* **SOURCE DOCUMENT**
Wizards struggle past Grizzlies, 88-85

Scolded Washington keeps postseason hopes alive with solid defensive play

Pro Basketball

April 07, 2002|By Milton Kent | Milton Kent,SUN STAFF

WASHINGTON - Through the course of any NBA season, a coach performs any number of roles, from psychiatrist to buddy to fire-and-brimstone preacher, in order to get the maximum from his charges.

Washington Wizards coach Doug Collins wore all three hats last night to cajole effort from his team, especially on the defensive end, where things have been lacking for the past week.

Collins' work paid off in the final few seconds of Washington's surprisingly hard-fought 88-85 win over the Memphis Grizzlies before a generously announced sellout crowd of 20,674 at MCI Center.

Collins, who has been harping on the Wizards' lack of defense in their four consecutive losses, got offended by the fact the Grizzlies, who are tied with Golden State for the worst record in the Western Conference, shot 55 percent from the field in the first half and led by one at halftime.

And he wasted no words letting the Wizards (35-42) know it in the dressing room during the break.

"He wasn't rough, but you could tell that what he said, he really meant," guard Chris Whitney said. "There wasn't really a lot said, but what he said took on a lot of weight. The guys just took it on themselves and really went after it on defense."

The Wizards held Memphis to 32 percent shooting from the field in the second half, and 42 percent overall, while making key stops in the final 30 seconds.

"The one thing that I was trying to preach was we've got to play defense, and I think that carried over to the second half," said Collins. "My biggest concern is that so many of these guys have been in this situation in April where the games don't mean anything. But they mean a lot to me. It may not be the win-loss, but it's that we're growing."

* **EXTRACTED INFORMATION**
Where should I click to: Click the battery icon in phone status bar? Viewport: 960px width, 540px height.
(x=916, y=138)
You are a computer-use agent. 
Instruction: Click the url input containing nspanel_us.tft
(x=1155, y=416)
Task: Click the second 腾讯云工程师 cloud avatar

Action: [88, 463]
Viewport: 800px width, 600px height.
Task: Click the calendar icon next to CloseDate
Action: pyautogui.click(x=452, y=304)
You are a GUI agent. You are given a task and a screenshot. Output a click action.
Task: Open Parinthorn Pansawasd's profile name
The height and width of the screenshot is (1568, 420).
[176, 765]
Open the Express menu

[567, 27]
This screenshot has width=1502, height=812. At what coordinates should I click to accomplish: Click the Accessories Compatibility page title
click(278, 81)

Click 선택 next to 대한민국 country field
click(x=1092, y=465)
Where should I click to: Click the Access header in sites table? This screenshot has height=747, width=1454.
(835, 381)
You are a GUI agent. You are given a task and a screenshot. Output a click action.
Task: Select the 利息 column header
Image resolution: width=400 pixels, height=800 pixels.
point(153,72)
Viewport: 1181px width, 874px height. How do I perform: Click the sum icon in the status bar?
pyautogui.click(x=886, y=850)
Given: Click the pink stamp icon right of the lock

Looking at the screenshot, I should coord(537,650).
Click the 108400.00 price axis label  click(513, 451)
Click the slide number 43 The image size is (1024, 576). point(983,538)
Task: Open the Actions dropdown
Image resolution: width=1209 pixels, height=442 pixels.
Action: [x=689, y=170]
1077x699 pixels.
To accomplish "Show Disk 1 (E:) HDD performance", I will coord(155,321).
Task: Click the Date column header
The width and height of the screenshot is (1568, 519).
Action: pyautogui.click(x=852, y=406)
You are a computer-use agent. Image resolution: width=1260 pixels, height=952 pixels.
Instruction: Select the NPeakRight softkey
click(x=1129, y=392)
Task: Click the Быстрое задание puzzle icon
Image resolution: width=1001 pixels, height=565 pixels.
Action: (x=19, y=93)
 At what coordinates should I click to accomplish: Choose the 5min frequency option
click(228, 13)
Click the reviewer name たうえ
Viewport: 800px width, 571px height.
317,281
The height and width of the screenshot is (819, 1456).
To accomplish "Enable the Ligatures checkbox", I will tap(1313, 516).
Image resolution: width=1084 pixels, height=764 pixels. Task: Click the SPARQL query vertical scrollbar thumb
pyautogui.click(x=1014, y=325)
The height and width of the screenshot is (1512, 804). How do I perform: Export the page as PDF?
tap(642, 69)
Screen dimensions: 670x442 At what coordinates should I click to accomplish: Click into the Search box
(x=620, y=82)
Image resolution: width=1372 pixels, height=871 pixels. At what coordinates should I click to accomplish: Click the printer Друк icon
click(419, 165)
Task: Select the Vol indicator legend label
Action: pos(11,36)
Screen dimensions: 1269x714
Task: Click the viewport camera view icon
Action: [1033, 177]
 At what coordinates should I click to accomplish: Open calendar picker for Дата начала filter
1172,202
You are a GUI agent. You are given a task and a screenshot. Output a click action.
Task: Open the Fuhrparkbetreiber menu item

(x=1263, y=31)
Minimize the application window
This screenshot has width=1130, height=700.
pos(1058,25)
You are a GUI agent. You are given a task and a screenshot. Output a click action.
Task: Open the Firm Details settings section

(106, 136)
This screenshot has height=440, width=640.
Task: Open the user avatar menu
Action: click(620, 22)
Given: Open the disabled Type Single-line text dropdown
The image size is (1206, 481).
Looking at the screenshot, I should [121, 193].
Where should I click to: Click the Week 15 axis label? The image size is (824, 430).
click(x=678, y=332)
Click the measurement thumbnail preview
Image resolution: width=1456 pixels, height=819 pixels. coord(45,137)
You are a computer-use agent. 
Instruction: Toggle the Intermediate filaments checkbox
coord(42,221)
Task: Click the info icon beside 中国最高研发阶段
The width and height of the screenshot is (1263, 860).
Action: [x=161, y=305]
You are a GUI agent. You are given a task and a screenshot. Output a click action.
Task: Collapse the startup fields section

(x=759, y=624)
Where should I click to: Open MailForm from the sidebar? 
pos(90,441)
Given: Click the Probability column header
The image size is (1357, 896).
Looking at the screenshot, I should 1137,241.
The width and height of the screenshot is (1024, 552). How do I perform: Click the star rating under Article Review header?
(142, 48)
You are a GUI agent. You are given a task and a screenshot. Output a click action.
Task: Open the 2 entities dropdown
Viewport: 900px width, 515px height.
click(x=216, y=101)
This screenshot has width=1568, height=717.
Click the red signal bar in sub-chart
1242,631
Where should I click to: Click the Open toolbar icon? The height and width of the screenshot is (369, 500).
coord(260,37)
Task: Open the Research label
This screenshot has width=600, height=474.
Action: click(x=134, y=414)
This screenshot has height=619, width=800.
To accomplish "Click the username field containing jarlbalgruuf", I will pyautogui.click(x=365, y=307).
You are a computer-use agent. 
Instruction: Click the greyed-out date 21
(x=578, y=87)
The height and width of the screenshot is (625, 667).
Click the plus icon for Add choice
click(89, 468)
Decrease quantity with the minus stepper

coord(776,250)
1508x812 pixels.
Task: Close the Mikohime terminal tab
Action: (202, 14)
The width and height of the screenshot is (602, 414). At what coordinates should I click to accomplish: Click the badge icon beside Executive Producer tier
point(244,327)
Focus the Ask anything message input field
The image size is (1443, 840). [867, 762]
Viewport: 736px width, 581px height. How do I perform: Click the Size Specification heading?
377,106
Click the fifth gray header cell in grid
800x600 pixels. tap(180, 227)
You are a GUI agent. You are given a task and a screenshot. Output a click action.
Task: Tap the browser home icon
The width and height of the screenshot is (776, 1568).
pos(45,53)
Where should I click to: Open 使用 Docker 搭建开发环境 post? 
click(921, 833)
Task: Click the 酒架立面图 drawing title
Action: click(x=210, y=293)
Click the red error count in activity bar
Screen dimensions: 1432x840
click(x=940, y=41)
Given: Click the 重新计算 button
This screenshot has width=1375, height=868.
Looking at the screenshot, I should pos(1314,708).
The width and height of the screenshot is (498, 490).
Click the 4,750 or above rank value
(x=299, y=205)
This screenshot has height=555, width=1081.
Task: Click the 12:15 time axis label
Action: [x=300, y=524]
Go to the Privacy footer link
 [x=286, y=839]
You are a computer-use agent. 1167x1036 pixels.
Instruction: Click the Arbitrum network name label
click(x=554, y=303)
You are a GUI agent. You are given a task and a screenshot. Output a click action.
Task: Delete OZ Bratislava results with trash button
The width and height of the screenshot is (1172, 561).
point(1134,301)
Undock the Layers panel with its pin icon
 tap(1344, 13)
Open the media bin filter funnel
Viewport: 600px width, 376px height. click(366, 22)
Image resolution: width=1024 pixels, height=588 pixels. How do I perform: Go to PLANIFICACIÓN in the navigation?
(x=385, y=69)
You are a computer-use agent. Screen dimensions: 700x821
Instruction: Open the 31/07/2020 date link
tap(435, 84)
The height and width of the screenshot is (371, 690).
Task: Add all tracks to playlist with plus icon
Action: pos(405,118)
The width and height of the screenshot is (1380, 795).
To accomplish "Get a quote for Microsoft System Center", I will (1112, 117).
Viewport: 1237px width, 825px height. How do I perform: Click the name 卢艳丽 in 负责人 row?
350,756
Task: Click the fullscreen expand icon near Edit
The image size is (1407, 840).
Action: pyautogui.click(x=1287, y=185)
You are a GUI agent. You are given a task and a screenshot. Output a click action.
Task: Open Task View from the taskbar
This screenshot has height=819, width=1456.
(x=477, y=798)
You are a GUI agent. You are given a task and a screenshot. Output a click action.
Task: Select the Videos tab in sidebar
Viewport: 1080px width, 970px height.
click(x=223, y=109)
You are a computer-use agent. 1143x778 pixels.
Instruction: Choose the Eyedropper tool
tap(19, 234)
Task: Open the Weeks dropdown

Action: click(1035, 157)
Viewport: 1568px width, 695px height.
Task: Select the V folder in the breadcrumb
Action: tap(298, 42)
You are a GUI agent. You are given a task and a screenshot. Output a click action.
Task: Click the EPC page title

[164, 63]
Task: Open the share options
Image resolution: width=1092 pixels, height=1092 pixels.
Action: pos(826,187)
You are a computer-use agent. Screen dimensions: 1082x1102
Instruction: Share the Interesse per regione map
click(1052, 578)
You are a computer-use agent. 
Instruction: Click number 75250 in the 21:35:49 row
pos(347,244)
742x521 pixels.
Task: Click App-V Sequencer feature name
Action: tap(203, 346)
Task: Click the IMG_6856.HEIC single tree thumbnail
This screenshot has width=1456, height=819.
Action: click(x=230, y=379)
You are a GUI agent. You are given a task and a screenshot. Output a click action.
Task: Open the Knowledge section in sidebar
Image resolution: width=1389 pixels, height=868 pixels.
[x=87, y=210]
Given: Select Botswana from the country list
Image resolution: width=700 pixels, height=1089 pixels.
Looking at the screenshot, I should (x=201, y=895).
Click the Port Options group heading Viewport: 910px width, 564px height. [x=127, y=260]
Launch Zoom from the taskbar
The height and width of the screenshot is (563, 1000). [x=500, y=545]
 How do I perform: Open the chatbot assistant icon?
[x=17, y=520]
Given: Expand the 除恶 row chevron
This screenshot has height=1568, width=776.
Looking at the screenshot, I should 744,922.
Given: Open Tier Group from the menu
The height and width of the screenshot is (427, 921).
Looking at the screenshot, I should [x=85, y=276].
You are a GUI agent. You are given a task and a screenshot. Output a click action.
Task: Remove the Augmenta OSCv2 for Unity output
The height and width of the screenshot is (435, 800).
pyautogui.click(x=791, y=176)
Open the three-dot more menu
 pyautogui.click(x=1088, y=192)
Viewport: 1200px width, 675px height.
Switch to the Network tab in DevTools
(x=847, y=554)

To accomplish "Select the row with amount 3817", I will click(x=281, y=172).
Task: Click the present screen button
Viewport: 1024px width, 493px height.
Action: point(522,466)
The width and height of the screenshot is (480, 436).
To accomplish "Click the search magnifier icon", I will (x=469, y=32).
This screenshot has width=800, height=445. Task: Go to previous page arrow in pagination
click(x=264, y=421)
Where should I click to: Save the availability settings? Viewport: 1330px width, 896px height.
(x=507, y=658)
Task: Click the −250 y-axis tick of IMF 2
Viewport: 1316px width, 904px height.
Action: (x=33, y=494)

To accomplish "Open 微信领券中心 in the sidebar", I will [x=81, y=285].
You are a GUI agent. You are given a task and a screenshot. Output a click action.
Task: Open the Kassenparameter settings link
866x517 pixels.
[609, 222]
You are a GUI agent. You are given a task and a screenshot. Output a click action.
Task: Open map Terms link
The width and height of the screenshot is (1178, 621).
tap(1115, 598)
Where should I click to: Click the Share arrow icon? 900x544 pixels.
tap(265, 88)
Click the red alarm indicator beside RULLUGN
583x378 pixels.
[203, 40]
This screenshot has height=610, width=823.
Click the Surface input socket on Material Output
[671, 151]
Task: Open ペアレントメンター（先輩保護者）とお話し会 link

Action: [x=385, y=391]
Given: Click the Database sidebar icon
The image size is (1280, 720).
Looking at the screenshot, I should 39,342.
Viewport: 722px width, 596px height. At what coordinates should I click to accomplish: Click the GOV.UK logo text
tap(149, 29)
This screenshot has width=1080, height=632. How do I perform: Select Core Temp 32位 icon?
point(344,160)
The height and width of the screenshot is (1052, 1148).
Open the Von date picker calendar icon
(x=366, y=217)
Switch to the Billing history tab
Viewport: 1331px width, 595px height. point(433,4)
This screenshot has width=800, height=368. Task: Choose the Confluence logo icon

* **REQUIRED ACTIONS**
A. From the basketball article, output the passage that opens with the words containing "Washington Wizards coach" and closes with "the past week.".
B. According to the basketball article, what field-goal percentage did the Wizards hold Memphis to in the second half?

* **TASK-BY-TASK ANSWERS**
A.
Washington Wizards coach Doug Collins wore all three hats last night to cajole effort from his team, especially on the defensive end, where things have been lacking for the past week.

B. 32 percent